O Trauma Invisível: Reflexões no Dia Mundial da Saúde Mental
Ontem, dia 10 de outubro, celebrou-se o Dia Mundial da Saúde Mental, e, ao refletir sobre esta data, a minha mente foi inevitavelmente invadida por memórias do meu pai.
Os antigos combatentes da guerra colonial portuguesa, muitos dos quais participaram em combates violentos e presenciaram horrores inimagináveis, regressaram a uma sociedade que não estava preparada para compreender ou apoiar as consequências psicológicas da guerra. O meu pai não foi exceção. Durante anos, assisti de perto aos efeitos do trauma de guerra, manifestados em episódios de ansiedade, insónia e, por vezes, agressividade. Ele raramente falava da guerra, mas o seu silêncio era, por si só, revelador do peso que carregava. Era como se a guerra nunca tivesse realmente terminado para ele.

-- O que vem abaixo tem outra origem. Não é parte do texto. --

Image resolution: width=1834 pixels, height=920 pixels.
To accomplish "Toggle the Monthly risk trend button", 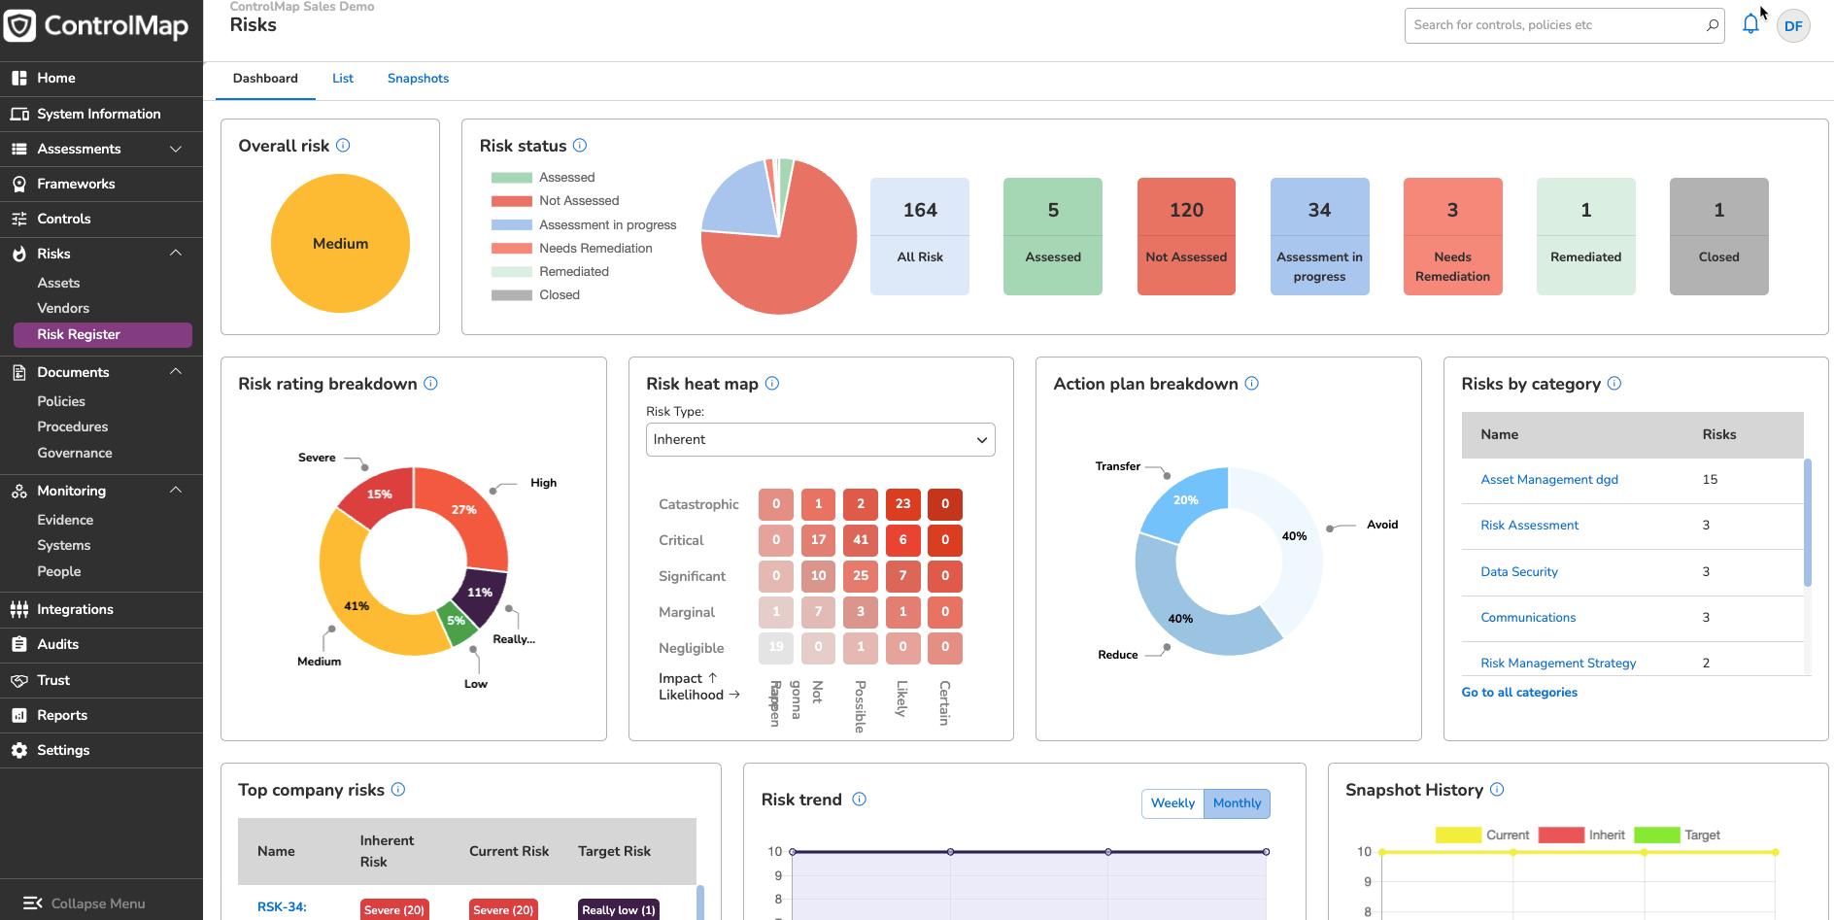I will [1237, 803].
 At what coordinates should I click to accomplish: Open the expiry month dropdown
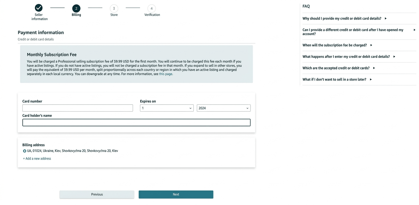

Olhando para trás, percebo agora o quanto a saúde mental esteve no centro das nossas vidas, mesmo que durante muito tempo não tivéssemos a linguagem ou os recursos para lidar com isso. Como muitas famílias de antigos combatentes, não tínhamos a consciência de que o que ele experienciava era, de facto, stress pós-traumático (SPT). A sociedade portuguesa, nos anos que se seguiram à guerra colonial, ainda não falava abertamente de saúde mental, e muito menos dos traumas de guerra. O estigma era enorme, e os antigos combatentes foram, muitas vezes, deixados a enfrentar sozinhos as suas batalhas internas.
O Dia Mundial da Saúde Mental é, para mim, um momento de reflexão pessoal, mas também de reconhecimento coletivo. A minha vivência com um pai traumatizado pela guerra colonial ensinou-me que a saúde mental é um tema profundamente interligado a questões sociais e históricas. O trauma não afeta apenas o indivíduo, mas alastra-se a todos à sua volta. Hoje, mais do que nunca, reconheço a importância de falarmos abertamente sobre os transtornos mentais, especialmente aqueles que resultam de experiências de guerra. É fundamental que a sociedade reconheça e valide essas experiências, oferecendo o apoio necessário para a sua superação.
Ao refletir sobre a experiência do meu pai, sou também levado a pensar na resiliência daqueles que, como ele, sobreviveram à guerra, mas tiveram de enfrentar uma batalha contínua no regresso à vida civil. O trauma da guerra não é uma experiência que se apaga com o tempo; é uma ferida que, se não tratada, pode continuar a sangrar, mesmo décadas após o fim do conflito. Neste dia de consciencialização, sinto que a nossa responsabilidade, enquanto sociedade, é assegurar que esses indivíduos não são esquecidos, e que o apoio à saúde mental é acessível a todos, sem exceção.
Por fim, este dia recorda-me a importância de continuar a lutar contra o estigma associado à saúde mental, não apenas em relação ao trauma de guerra, mas em todas as suas formas. O meu pai e tantos outros antigos combatentes carregam as cicatrizes de um passado que não escolheram, mas que lhes foi imposto. A nossa obrigação é garantir que ninguém, seja vítima de guerra ou não, tenha de enfrentar sozinho as suas batalhas internas.